春には青々と葉をつけるのだろうが、今は枯れた葉がカサカサになった大きな木が庭で揺れている。

『雨宮』。そう書かれた表札が目の前にある。僕は上を見上げた。


ピンク色のカーテンが揺れている部屋。僕はゆりの姿をその窓に思い浮かべながら、吹きすさぶ風の中立ち尽くしていた。

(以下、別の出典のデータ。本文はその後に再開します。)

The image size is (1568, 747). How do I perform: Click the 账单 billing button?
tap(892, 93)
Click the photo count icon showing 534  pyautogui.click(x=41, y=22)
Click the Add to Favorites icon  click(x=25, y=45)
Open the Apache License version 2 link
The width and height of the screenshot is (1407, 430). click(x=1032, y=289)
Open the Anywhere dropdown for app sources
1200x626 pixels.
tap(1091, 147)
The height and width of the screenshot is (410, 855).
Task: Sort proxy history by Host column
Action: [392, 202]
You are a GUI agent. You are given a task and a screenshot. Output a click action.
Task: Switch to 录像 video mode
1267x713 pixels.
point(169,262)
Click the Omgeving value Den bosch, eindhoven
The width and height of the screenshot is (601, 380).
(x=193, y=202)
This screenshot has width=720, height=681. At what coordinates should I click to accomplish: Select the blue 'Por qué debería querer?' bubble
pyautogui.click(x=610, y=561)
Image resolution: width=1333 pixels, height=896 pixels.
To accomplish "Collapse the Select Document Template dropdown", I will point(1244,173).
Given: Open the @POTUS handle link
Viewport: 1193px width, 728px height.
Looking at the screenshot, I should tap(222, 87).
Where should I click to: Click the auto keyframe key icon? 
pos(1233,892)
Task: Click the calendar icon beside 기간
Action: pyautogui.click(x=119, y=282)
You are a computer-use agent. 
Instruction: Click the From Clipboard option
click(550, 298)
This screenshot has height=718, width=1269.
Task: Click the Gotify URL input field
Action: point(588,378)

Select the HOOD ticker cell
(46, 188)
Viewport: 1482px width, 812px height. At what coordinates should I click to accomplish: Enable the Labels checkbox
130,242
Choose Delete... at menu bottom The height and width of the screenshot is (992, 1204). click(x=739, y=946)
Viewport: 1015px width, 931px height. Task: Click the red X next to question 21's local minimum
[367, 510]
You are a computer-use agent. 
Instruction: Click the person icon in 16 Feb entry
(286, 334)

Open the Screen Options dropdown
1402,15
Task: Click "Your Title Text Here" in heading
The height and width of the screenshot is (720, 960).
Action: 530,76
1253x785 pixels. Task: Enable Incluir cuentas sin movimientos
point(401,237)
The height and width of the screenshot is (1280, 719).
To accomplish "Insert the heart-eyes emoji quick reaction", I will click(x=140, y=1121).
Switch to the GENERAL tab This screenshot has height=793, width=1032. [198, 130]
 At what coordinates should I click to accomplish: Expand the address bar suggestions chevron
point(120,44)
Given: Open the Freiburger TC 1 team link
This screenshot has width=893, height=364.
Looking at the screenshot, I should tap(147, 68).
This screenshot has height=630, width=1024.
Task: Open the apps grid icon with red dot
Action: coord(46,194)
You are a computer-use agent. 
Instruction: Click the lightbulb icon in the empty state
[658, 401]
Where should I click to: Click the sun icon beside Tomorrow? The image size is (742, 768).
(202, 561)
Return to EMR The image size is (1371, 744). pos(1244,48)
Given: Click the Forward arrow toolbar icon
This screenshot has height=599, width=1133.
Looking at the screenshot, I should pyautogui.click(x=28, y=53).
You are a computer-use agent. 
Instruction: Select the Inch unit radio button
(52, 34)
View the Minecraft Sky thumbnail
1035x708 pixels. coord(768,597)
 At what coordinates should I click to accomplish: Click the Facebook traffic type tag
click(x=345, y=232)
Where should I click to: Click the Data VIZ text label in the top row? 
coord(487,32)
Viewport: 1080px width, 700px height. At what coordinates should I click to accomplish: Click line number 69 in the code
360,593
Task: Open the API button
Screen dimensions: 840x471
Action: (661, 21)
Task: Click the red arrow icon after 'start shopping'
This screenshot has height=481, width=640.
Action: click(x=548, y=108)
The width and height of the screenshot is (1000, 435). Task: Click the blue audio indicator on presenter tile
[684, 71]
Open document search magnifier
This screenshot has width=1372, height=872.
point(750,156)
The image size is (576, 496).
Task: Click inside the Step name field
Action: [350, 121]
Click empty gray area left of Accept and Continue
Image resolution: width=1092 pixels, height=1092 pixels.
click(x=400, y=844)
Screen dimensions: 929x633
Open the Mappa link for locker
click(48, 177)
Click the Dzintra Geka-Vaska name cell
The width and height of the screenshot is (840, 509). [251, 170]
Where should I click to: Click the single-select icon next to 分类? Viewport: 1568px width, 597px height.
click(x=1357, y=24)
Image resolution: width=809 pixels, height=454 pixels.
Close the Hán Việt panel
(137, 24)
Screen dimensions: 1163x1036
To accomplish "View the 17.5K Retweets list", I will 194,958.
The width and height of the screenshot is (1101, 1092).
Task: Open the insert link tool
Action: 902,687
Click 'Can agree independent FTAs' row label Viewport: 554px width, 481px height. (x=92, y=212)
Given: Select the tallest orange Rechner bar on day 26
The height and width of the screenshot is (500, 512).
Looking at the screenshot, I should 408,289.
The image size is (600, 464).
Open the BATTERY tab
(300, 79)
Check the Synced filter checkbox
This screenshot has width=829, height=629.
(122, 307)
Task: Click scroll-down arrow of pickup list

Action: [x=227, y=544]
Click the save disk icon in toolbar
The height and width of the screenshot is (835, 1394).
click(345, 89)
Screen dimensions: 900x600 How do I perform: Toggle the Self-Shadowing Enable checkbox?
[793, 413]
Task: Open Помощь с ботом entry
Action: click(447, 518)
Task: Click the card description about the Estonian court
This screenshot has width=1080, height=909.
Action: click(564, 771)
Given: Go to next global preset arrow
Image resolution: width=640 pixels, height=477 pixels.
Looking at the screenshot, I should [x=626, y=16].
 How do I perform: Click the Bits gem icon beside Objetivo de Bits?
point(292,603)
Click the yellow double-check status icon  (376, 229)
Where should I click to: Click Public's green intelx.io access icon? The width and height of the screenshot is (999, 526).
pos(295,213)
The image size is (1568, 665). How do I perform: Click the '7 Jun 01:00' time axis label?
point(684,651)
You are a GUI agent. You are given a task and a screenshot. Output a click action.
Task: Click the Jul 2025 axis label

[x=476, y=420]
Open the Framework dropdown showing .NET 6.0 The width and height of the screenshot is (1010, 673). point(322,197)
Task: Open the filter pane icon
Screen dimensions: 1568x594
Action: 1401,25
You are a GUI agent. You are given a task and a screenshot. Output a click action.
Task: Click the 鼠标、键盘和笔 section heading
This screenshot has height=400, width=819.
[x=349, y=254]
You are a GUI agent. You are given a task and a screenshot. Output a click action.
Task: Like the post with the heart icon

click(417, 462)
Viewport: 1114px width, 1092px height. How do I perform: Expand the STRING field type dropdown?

彼女の家の前までやって来たものの、チャイムを押す勇気が出ない。

最後に別れたあの日。ゆりの俯いた悲しげな姿が目の前に浮かぶと、心がきゅっとなってきた。


(どうしよう)

迷っていると、突然家のドアが開いた。

「あら、どなたですか?」

ゆりの母親が出てきたのだ。買い物に出かけるところなのだろう。

「あっ、えっと。僕……」

戸惑っている僕を見て、ゆりの母はピンと来たのかにっこりと笑って言った。

「あぁ、あの子のお友達ですね?お見舞いに来て下さったんですか?どうぞ入って下さい」

そう言ったかと思うと、二階に向かって大声で、娘に向かってそのことを叫んだ。


どうしようと思っていた僕の気持ちはさておいて、あっという間に家の中へと入れられてしまった僕は、あれよあれよという間に二階にある彼女の部屋まで通された。

パジャマのままベッドの上に上半身を起こしていたゆりと目が合った僕は、何て言おうか考えてもおらず、急におどおどし始めてしまった。

「あっ、雄樹くん!来てくれたの?」

こちらに気が付いたゆりが、途端に嬉しそうに笑って言った。

いつものツインテールではなく、長い髪はそのまま肩へ垂らされている。

普段とは違う姿の彼女に、僕はハッとしながらも立ち尽くしていた。


「そんなところにいないで、ほらほら!」

ゆりはにこにこ笑いながら手招きしている。

母親が温かい紅茶を入れて持ってきてくれた。

僕はベッドの隅に腰掛けた。


「元気?なわけないか。体調良くないんだもんな」

何も言うことが見つからず、おかしなことを口走ってしまった。

ゆりは相変わらずにっこり微笑みながらこちらを見ていた。

「元気だよ?だって雄樹くんが来てくれたから」

彼女は風邪をこじらせ、熱が下がらずに数日を過ごしたらしいが、ようやくそれも落ち着いたらしいとのことだった。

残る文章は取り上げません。